---------- TEXT SEGMENT ----------

To suppress specific findings, add a // qual:allow comment on or immediately before the function definition:

// qual:allow
fn intentional_violation() {
    if condition {
        helper();
    }
}

// qual:allow(iosp) reason: "legacy code, scheduled for refactoring"
fn legacy_handler() { ... }

// qual:allow(complexity)
fn complex_but_justified() { ... }

// qual:allow(srp)
// #[derive(Debug, Clone)]
struct LargeButJustified { ... }

Supported dimensions: iosp, complexity, coupling, srp, dry, test_quality.

The legacy // iosp:allow syntax is still supported as an alias for // qual:allow(iosp).

Suppressed functions appear as SUPPRESSED in the output and do not count toward findings. If more than max_suppression_ratio (default 5%) of functions are suppressed, a warning is displayed.

API Annotation

Mark public API functions with // qual:api to exclude them from dead code (DRY-003) and untested function (TQ-003) detection:

// qual:api
pub fn encode(data: &[f32], config: &Config) -> Result<Vec<u8>> {
    // ...
}

// qual:api
pub fn decode(data: &[u8], config: &Config) -> Result<Vec<f32>> {
    // ...
}

Unlike // qual:allow, API markers do not count against the suppression ratio. Use // qual:api for functions that are part of your library's public interface — they have no callers within the project because they're meant to be called by external consumers.

Inverse Annotation

Mark inverse method pairs with // qual:inverse(fn_name) to suppress near-duplicate DRY findings between them:

// qual:inverse(parse)
pub fn as_str(&self) -> &str {
    match self {
        Self::Function => "fn",
        Self::Method => "method",
        // ...
    }
}

// qual:inverse(as_str)
pub fn parse(s: &str) -> Self {
    match s {
        "fn" => Self::Function,
        "method" => Self::Method,
        // ...
    }
}

Common use cases: serialize/deserialize, encode/decode, to_bytes/from_bytes. Like // qual:api, inverse markers do not count against the suppression ratio — they document intentional structural similarity.

Lenient vs. Strict Mode

By default the analyzer runs in lenient mode. This makes it practical for idiomatic Rust code:

Construct Lenient (default) --strict-closures --strict-iterators
items.iter().map(|x| x + 1) ignored entirely closure logic counted .map() as own call
|| { if cond { a } } closure logic ignored if counted as logic
self.do_work() in closure call ignored call counted as own
x? not logic
async { if x { } } ignored (like closures)

---------- INFORMATION PROVIDED ----------

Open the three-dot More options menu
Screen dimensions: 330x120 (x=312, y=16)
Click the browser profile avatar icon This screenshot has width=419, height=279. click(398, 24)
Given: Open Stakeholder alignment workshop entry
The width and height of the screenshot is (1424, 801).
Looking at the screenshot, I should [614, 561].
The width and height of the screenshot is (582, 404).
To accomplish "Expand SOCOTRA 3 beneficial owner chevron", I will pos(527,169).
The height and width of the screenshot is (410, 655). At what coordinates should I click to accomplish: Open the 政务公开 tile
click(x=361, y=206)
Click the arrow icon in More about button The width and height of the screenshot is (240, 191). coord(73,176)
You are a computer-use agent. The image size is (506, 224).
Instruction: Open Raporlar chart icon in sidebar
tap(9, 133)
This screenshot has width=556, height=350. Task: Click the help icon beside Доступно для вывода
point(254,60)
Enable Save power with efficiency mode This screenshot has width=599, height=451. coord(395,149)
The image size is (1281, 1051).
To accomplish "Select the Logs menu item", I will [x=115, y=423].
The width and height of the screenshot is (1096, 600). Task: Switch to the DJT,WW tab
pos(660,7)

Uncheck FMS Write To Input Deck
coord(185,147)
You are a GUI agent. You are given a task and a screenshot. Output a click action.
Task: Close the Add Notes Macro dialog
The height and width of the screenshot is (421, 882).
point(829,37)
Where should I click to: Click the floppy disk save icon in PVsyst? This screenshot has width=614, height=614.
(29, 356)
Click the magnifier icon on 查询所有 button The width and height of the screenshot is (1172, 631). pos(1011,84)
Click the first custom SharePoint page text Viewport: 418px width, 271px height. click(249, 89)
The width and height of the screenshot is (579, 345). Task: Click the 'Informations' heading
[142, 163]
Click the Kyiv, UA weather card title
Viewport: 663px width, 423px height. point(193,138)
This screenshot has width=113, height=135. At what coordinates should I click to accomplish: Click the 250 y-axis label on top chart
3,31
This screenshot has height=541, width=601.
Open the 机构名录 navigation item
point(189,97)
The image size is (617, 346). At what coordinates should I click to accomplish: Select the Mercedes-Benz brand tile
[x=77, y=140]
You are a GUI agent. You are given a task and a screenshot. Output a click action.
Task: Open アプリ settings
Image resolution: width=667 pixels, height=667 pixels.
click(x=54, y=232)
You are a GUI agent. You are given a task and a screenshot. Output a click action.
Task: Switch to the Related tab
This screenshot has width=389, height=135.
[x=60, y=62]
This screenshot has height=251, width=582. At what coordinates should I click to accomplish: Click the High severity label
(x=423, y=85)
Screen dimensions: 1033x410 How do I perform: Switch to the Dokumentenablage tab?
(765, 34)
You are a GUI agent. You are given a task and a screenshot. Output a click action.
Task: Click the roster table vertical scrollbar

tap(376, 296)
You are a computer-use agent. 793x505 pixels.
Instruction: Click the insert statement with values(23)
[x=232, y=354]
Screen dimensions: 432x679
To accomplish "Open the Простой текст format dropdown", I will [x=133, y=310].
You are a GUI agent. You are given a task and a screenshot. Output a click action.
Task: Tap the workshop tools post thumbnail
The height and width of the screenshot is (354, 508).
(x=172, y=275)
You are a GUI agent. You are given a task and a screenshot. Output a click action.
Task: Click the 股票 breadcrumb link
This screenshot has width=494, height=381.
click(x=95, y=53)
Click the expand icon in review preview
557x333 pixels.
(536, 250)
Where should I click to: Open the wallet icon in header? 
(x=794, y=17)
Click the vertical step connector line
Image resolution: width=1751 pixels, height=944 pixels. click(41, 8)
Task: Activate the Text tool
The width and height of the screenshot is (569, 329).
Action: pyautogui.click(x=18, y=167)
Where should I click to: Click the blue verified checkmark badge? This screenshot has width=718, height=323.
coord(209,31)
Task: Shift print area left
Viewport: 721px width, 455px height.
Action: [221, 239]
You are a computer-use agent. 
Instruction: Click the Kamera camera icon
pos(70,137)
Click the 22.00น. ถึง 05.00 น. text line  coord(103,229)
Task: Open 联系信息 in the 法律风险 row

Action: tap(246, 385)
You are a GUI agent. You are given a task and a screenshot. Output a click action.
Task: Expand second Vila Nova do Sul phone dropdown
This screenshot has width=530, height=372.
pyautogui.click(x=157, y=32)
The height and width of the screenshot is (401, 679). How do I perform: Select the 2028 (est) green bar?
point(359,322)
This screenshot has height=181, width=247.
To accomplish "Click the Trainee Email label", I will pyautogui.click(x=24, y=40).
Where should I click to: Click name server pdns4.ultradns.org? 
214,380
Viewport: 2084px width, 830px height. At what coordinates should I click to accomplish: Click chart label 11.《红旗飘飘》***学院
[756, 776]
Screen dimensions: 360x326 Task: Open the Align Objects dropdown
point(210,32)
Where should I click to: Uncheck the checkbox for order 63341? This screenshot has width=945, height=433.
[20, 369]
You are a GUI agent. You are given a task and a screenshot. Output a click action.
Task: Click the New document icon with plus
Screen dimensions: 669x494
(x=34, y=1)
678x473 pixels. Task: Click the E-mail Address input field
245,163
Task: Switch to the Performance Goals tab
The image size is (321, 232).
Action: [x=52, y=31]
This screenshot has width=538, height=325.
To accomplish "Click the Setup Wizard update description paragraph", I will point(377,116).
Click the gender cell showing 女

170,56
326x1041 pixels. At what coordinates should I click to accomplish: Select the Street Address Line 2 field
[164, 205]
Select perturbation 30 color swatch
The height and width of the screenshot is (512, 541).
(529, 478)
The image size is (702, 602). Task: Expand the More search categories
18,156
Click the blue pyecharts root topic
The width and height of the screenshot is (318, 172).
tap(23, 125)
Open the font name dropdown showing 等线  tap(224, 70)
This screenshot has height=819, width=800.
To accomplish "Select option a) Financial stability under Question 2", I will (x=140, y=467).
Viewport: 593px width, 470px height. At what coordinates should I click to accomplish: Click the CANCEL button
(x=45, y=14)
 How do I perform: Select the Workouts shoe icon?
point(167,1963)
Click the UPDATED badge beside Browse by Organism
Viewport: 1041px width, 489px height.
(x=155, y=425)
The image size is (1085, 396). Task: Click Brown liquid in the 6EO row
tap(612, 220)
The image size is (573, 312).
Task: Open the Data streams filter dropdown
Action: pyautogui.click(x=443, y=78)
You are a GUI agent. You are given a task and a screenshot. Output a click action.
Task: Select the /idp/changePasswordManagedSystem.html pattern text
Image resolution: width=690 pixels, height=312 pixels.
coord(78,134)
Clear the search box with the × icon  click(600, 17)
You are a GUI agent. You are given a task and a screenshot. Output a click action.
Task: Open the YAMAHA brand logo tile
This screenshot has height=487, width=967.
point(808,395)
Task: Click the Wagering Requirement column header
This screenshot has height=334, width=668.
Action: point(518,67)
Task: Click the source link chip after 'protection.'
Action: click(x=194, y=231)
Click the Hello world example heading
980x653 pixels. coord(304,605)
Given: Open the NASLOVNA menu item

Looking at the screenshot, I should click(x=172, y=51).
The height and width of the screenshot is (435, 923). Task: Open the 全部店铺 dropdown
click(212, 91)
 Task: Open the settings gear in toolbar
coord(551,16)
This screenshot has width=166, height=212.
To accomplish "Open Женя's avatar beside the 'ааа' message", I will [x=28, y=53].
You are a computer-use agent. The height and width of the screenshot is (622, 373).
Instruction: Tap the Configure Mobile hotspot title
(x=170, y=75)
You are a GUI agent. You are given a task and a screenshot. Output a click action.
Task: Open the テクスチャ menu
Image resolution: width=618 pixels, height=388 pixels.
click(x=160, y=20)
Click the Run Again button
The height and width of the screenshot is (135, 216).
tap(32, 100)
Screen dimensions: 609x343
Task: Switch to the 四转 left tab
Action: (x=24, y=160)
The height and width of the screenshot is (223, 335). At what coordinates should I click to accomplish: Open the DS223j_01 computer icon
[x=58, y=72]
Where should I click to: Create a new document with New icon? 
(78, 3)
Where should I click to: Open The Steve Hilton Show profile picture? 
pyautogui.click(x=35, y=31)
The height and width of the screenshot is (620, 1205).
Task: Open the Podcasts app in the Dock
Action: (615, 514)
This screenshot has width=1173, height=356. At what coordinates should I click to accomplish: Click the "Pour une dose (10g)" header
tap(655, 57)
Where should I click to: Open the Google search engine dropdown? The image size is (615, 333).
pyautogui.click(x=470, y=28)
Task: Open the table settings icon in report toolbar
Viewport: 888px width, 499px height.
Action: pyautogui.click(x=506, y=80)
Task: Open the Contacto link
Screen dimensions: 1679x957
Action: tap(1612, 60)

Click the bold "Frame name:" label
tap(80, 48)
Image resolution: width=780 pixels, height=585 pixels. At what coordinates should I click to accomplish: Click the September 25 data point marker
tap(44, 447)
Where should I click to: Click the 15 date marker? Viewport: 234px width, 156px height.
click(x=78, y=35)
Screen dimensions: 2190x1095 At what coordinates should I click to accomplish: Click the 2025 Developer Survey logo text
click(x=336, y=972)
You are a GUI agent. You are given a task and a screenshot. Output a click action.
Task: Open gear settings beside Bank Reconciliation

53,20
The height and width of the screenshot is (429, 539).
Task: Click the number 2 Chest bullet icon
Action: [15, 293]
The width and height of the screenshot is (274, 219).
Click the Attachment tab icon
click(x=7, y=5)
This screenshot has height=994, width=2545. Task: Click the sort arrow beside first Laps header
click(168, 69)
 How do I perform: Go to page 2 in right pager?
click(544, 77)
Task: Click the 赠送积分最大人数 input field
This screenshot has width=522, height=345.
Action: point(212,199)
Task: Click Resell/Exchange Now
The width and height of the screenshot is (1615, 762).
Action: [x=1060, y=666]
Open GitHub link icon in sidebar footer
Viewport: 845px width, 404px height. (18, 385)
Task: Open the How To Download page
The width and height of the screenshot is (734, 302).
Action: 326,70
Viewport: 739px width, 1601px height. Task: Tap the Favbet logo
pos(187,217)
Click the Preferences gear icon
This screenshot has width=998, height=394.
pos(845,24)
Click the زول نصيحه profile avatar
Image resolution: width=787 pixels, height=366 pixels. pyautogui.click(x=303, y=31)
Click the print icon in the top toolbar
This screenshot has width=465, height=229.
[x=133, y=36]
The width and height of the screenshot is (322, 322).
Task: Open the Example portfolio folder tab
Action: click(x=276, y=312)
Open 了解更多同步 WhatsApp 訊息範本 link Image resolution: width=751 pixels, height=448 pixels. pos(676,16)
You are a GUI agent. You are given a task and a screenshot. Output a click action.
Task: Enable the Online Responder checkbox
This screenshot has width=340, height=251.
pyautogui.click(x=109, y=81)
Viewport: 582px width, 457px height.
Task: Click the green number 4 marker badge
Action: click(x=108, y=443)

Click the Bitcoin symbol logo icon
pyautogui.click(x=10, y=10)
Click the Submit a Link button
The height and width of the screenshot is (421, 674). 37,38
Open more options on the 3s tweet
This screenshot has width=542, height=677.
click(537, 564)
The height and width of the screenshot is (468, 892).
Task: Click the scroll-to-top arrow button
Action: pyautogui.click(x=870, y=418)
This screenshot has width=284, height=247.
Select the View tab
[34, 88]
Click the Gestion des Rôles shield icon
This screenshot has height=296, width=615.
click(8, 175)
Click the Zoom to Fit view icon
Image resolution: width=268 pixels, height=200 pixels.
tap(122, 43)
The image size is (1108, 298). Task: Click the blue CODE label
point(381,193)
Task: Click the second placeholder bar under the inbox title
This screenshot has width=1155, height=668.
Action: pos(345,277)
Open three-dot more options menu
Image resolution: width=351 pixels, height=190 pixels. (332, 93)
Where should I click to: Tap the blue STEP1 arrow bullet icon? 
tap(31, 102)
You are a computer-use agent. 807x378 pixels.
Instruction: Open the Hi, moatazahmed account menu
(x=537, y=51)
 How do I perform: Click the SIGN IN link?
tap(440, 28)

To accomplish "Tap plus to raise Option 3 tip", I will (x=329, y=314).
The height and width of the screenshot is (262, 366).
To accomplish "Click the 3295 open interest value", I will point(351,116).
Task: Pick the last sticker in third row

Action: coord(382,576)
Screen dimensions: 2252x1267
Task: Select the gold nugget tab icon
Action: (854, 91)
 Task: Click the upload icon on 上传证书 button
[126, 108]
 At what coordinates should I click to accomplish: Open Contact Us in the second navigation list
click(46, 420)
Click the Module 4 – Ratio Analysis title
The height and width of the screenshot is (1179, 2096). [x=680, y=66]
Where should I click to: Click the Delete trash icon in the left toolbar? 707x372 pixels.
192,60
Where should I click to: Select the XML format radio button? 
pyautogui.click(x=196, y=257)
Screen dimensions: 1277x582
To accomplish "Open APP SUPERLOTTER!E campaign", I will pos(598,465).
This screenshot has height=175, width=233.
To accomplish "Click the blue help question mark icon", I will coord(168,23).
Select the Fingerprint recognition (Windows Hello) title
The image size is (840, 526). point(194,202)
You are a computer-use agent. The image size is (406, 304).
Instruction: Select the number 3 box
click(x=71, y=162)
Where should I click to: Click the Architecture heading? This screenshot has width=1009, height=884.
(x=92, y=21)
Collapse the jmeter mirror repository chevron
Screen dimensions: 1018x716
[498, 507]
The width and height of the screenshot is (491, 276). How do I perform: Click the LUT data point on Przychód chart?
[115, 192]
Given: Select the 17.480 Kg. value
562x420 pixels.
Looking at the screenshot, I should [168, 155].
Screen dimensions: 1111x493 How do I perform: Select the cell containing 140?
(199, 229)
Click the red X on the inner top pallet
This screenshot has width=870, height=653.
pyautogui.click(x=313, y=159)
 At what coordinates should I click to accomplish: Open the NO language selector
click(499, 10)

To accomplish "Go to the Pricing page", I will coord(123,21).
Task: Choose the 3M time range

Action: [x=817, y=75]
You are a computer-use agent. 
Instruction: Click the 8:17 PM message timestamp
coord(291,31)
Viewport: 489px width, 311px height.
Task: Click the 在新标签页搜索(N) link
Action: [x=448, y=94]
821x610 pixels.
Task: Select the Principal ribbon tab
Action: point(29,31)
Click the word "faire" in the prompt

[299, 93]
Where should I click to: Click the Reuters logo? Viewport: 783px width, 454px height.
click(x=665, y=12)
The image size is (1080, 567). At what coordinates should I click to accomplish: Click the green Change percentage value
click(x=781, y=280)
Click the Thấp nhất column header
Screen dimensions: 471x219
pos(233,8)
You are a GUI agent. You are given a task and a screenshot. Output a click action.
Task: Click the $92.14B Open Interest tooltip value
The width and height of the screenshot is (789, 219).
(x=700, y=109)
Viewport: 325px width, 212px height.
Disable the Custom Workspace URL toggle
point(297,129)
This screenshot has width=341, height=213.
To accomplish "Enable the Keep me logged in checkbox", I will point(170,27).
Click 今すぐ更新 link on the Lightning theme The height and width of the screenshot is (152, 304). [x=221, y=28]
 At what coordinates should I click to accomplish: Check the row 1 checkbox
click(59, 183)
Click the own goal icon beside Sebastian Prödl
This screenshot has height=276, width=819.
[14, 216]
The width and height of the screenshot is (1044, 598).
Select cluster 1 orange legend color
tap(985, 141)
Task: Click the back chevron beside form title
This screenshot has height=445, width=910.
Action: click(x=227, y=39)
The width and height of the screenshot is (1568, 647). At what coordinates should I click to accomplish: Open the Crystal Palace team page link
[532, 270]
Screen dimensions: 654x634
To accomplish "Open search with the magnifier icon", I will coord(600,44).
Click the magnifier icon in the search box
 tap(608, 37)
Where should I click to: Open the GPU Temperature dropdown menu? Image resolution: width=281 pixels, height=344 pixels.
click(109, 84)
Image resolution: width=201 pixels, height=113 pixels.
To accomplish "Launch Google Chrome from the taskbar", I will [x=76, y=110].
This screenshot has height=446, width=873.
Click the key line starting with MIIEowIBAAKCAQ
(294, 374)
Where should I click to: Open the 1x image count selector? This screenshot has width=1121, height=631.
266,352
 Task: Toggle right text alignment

----------

TASK LIST:
1. In the text on code-quality annotations, what is the default value of max_suppression_ratio?
2. Pick up the text on code-quality annotations and analyzer modes right after its last line and continue it.

EXERCISE RESULTS:
1. 5% of functions.

2.
Use --strict-error-propagation to count ? as logic.

Features

Quality Score

The overall quality score is a weighted average of six dimension scores (weights are configurable via [weights] in rustqual.toml):

Dimension Default Weight Metric
IOSP 25% Compliance ratio (non-trivial functions)
Complexity 20% 1 - (complexity + magic numbers + nesting + length + unsafe + error handling) / total
DRY 20% 1 - (duplicates + fragments + dead code + boilerplate + wildcards + repeated matches) / total
SRP 15% 1 - (struct warnings + module warnings + param warnings + structural BTC/SLM/NMS) / total
Test Quality 10% 1 - (assertion density + test length + mock-heavy + assertion-free + coverage gap) / total
Coupling 10% 1 - (coupling warnings + 2×cycles + SDP violations + structural OI/SIT/DEH/IET) / total

Quality score ranges from 0% (all findings) to 100% (no findings). Weights must sum to 1.0.

Quality Gates

By default, the analyzer exits with code 1 on any findings — no extra flags needed for CI. Use --no-fail for local exploration.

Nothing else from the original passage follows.